Der Erlaß blieb graue Theorie. Er wurde nicht befolgt, weil er nicht helfen konnte. Dafür rauften sich die Studenten jetzt um die Stehplätze in der Mensa. Der AStA protestierte aufs neue, aber in Wiesbaden kam man, nachdem das Kind nun einmal in den Brunnen gefallen war, erst gegen Semesterende auf neue Gedanken: Jetzt sollte der Festsaal des Studentenhauses zur Essensausgabe werden. Der Frankfurter Universitätskurator höchstpersönlich mußte seinen Vorgesetzten die fixe Idee ausreden. Der AStA hatte unterdessen einen vernünftigeren Gedanken propagiert, um wenigstens im Wintersemester Linderung zu schaffen: Im Keller der Bettinaschule, dem ersten Domizil der Pädagogen, könne eine Mensa eingerichtet werden. Der Rat der Hochschule aber, verständlicherweise vor allem auf einen halbwegs akzeptablen Studienbetrieb bedacht, sträubte sich dagegen, weil in den Kellerräumen bereits der handwerkliche Unterricht logierte, der sonst in Frankfurter Gymnasien hätte verlegt werden müssen. So blieb denn alles, wie es war. Ab Sommersemester 1962 schließlich wollte man in der Union-Druckerei, der nächsten Heimstatt der Erzieher, eine Essensausgabe installieren. Auch sie kam nicht zustande, die Räume waren nicht zu gebrauchen. Die neue Mensa an der Bockenheimer Landstraße aber wurde erst gegen Ende des Wintersemesters 1962/63 fertig — vier Semester nach der Eröffnung der Hochschule für Erziehung. Nicht einmal zu einem „Provisorium“ hatte es zwischendurch gereicht, dergestalt das Ganze zu einem Provisorium degradierend.

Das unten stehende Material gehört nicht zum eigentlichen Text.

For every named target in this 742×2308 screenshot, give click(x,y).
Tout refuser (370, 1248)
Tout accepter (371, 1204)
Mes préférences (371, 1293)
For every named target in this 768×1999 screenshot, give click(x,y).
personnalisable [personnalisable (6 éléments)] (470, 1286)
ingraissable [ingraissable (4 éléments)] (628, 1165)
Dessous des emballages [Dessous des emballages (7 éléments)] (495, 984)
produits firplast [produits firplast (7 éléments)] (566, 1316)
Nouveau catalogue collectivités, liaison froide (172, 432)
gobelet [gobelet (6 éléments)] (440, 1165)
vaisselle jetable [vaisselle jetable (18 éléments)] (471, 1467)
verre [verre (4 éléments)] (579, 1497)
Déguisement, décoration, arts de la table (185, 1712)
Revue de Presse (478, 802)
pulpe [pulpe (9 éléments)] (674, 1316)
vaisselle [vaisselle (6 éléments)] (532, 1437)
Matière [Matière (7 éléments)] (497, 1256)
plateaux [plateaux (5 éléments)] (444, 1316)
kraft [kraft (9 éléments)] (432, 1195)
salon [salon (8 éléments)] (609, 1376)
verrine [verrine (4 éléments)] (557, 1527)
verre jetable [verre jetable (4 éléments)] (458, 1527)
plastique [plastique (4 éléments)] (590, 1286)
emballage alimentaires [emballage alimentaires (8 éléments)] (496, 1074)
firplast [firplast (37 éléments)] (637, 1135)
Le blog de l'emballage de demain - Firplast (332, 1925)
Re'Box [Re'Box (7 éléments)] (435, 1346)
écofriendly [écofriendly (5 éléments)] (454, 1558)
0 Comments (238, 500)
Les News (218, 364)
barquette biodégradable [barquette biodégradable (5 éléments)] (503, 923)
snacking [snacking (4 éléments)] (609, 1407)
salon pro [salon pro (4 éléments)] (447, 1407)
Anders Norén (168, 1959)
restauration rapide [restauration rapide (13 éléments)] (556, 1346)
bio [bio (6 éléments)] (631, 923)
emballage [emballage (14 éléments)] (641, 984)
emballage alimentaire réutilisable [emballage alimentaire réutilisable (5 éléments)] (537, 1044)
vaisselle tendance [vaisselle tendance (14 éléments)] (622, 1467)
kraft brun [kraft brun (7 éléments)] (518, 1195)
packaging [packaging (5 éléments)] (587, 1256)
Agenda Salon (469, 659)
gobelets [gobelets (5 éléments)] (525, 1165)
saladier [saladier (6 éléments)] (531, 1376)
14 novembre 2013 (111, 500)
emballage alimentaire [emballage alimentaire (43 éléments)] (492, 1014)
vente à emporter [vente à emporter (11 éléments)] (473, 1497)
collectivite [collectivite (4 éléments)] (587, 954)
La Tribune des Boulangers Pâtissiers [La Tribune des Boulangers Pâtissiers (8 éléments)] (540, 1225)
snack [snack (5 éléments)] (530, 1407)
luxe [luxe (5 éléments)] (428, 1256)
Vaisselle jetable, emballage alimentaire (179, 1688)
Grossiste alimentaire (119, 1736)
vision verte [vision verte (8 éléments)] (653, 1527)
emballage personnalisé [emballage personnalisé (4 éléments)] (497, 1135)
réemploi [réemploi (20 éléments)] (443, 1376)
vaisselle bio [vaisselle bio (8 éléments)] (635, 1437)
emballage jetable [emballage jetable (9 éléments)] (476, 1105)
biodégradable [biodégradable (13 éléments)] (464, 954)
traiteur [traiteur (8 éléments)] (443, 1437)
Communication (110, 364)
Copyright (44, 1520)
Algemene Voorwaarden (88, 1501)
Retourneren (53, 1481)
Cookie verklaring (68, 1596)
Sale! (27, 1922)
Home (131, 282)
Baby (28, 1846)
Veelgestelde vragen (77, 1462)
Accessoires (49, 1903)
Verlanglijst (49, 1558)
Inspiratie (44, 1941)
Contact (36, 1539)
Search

Von Provisorium zu Provisorium
Im Prokrustesbett der Termine verkrüppelte aber auch eine sinnvolle Studieneinteilung, und das war schlimmer als soziale Härte. Sechs Semester sollten die Pädagogen studieren — im vierten fehlte noch immer die Prüfu.ngsord< nung. Nur eines war glücklicherweise sicher: Flöte zu spielen brauchte keiner; das hätte, zu ihrer Ehre seis gesagt, auch das Ende für viele stud. scientiae educationis bedeutet. Ansonsten, riet die Assistentenschaft, möge man „provisorisch“ studieren, was man eben möge. Der Spaß verging, als die Ordnung endlich kam: neunzehn Scheine, zwei Schulpraktika, drei praktische Ausbildungen, darunter Sport waren obligatorisch. Aber Provisorium bleibt Provisorium: Auch zwei Jahre waren zur Ausarbeitung der Prüfungsordnung nicht ausreichend gewesen. So bosselte man, unzufrieden an ihr schon wieder herum, als sie kaum in Kraft getreten war. Gleich zwei Ausbildungen wurden zur Freude der Studenten, die sie schon absolviert hatten, wieder gekappt, Sport war nicht mehr nötig, ein Schein fiel außerdem. Eine einzige praktische Ausbildung schien denn doch zu wenig: Inzwischen verlangt man wieder zwei, Sport muß auch wieder sein. Dazu gilt jetzt die „Empfehlung“, in bestimmten Fächern statt bisher acht zwölf Stunden zu belegen. Die nächste Änderung ist schon in der Mache. Wozu Reform, wenn rationelles Studieren so verkommt?
Die Überraschung: Verrat
Gar so reformfreudig ist man in Hessen denn auch nicht. Dafür sparsam. Im Wintersemester 1962/63 liefen die früheren pädagogischen Institute in Jugenheim und Weilburg aus. Die schönen Räume an der Bergstraße standen leer, natürlich sollten sie der Lehrerbildung und dem Lande Hessen nicht verloren gehen. Staatssekretär Müller rechnete sich einen Fehlbedarf von 4500 Lehrern im Jahre 1970 aus. Was macht’s daß er sich irrte — für 1965 z. B. rechnete er mit 4000 Abiturienten, es waren aber 5300 — ein Effekt staatsmännischer Vorsorge ließ sich erzielen. Und sehr demokratisch ging man dem angeblichen Notstand hinter dem Rücken des Parlaments zu Leibe: Anfang Februar 1963 schickte das Kultusministerium Prospekte in die Lande des Inhalts, Hessen werde ab Mai einen neuen interessanten Ausbildungsweg für Volksschullehrer bieten. Fettgedruckt: Abitur ist nicht erforderlich. Interessant in der Tat. Denn Lehrerbildung ohne Abitur gab es vor 1914. Interessant noch in anderer Hinsicht: Das Lehramtsgesetz von 1958 hatte schlicht gefordert, die Lehrerbildung habe an den Universitäten zu erfolgen, Studenten ohne Abitur gibt es dort bekanntlich nicht.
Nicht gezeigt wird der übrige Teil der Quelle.